I understand Signal's stance on this. For this vulnerability, the attacker needs physical access to computer. If the attacker has already gained physical access, the attacker can already access your messages, crypto wallets, password managers.
Many password managers also have this flaw. For example, Someone can change Keepass master password if the user is already logged in to the session, if they have physical access to the PC and lock you out of all your accounts.
Yeah, this is why I added a hardware key to my db. The hardware key is required not just for reading the db, but writing to it as well.
Another tip: use something like an OnlyKey that has its own locking and self-destruct mechanisms so this method isn't foiled by simply acquiring the key.
They don’t need physical access (hold the device in their hand), they just need a command execution, which is a much lower bar. I expect some defence in depth for an application that holds some of the most private information there is about me.
The argument still holds. If they have remote execution access, they already have your data. Encryption can't protect your data here because encrypted data will automatically become unencrypted once the user logs into the computer. If the attacker has remote access they can log into your account and the data will be unencrypted.
For example, Someone can change Keepass master password if the user is already logged in to the session, if they have physical access to the PC and lock you out of all your accounts.
This seems like easy fix is available. On Windows, Access Shadow copies, restore previous version from $DayBeforeLockout. Or on Linux, specific file systems have automatic volume level snapshotting available. Or on either...restore the keepass file from a backup before the change.
The whole drama seems to be pushing for Electron's safeStorage API, which uses a device's secrets manager. But aren't secrets stored there still accessible when the machine is unlocked anyway? I'm not sure what this change accomplishes other than encryption at rest with the device turned off - which is redundant if you're using full disk encryption.
I don't think they're downplaying it, it just doesn't seem to be this large security concern some people are making it to be.
This is like the third time in the past two months I've seen someone trying to spread FUD around Signal.
Yeah they are, this problem is super overblown. Weirdly I've seen articles about this coming up for other apps too, like the ChatGPT app for MacOS storing conversation history in plain text on the device. Weird that this is suddenly a problem.

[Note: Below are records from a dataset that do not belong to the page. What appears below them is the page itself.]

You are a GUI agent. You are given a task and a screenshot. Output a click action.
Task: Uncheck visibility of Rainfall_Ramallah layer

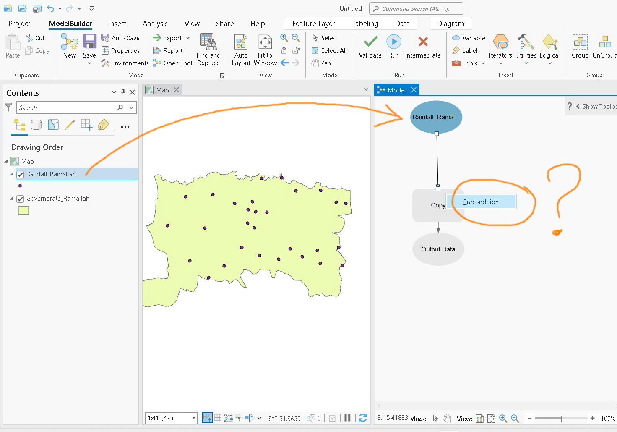[x=20, y=174]
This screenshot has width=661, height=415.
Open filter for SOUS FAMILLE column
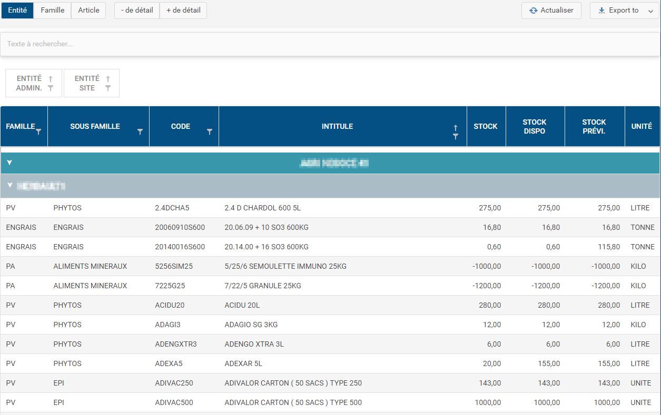click(x=140, y=131)
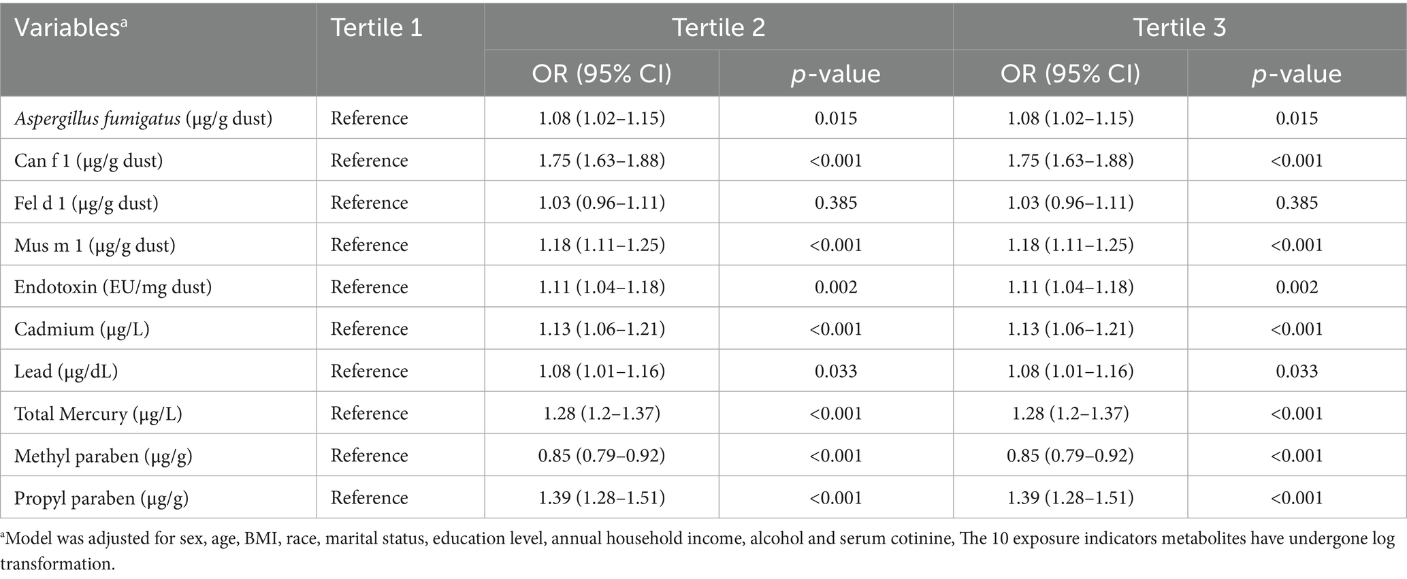The image size is (1407, 579).
Task: Click the Reference cell in the Lead row
Action: tap(369, 371)
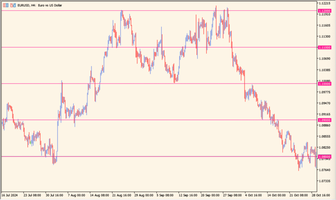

If someone wants better security, the can use full disk encryption and encrypt their home directory and unlock it on login.
But aren't secrets stored there still accessible when the machine is unlocked anyway?
I think the OS prevents apps from accessing data in those keychains, right? So there wouldn't be an automated/scriptable way to extract the key in as easy of a way.
But that's the thing: I haven't found anything that indicates it can differentiate a legitimate access from a dubious one; at least not without asking the user to authorize it by providing a password and causing the extra inconvenience.
If the wallet asked the program itself for a secret - to verify the program was legit and not a malicious script - the program would still have the same problem of storing and retrieving that secret securely; which defeats the use of a secret manager.